Similar é a opinião de Pedro Henrique de Távora Niess, que defende a punição de toda irregularidade, pois “derive do método mais simples e tradicional ou da técnica mais sofisticada e moderna, caracteriza a utilização do poder econômico de forma abusiva, porque investe contra o equilíbrio possível do certame eleitoral”. No mesmo sentido, ainda ressalta-se o posicionamento de José Antonio Fichter, para quem o uso de quantia além do permitido revela a ilegitimidade e impõe a desconstituição do mandato, não sendo necessário demonstrar a sua infuência para a obtenção da vitória nas urnas.
Em virtude da leitura jurisprudencial, no entanto, exige-se o abuso do poder econômico para a imposição das sanções mais graves. A potencialidade de alterar o resultado da eleição torna-se elemento para a cominação da cassação de registro e da pena de inelegibilidade. 
Para a apuração e punição do abuso de poder econômico, são previstas as ações de investigação judicial eleitoral e de impugnação de mandato eletivo, bem como e o recurso contra a diplomação.

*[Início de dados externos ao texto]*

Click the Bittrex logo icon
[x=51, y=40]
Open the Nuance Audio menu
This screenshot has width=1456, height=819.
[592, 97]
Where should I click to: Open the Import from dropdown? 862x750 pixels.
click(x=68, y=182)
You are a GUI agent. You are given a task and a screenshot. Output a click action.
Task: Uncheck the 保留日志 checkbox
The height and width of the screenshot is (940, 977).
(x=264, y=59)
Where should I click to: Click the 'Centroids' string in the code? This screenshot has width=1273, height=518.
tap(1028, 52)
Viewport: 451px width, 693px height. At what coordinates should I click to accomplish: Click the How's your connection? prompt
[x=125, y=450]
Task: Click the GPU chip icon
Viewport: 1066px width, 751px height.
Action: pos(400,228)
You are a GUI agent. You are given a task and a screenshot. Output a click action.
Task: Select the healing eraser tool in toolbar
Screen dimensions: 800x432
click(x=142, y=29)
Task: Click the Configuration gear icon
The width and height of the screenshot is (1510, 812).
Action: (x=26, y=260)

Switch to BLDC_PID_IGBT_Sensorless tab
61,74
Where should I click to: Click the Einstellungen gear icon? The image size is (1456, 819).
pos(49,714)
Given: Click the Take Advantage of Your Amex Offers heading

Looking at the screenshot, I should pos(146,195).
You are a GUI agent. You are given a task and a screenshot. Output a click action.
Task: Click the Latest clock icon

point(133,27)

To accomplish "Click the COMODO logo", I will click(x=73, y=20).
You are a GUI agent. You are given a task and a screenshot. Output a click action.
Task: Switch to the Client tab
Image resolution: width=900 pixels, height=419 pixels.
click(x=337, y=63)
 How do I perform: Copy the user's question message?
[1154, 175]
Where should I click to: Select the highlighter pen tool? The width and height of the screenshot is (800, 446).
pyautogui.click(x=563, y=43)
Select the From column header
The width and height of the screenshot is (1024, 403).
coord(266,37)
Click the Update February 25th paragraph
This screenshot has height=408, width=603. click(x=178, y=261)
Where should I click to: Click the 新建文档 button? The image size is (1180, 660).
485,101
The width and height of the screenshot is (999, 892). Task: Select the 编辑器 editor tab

A previsão dos casos de abuso e de instrumentos processuais, no entanto, não encontra efetividade na esfera política capaz de garantir, ao mesmo tempo, a igualdade na disputa eleitoral e a autenticidade na formação do voto, em face da fragilidade da legislação, dos critérios do Tribunal Superior Eleitoral e da engenhosidade humana.

Um comentário:

Tarso disse...

Mantenho minha proposta de lista fechada e financiamento público proporcional a representatividade. Num primeiro momento partidos com mais representantes hoje terão mais dinheiro, mas se não demonstrarem para que existem vão perdendo terreno com o passar dos anos. Ficar como está não dá. 0% de discussão ideológica na TV nas eleições para deputados e vereadores. Candidatos mais ricos ou com mais caixa 2 com mais facilidades de vitória.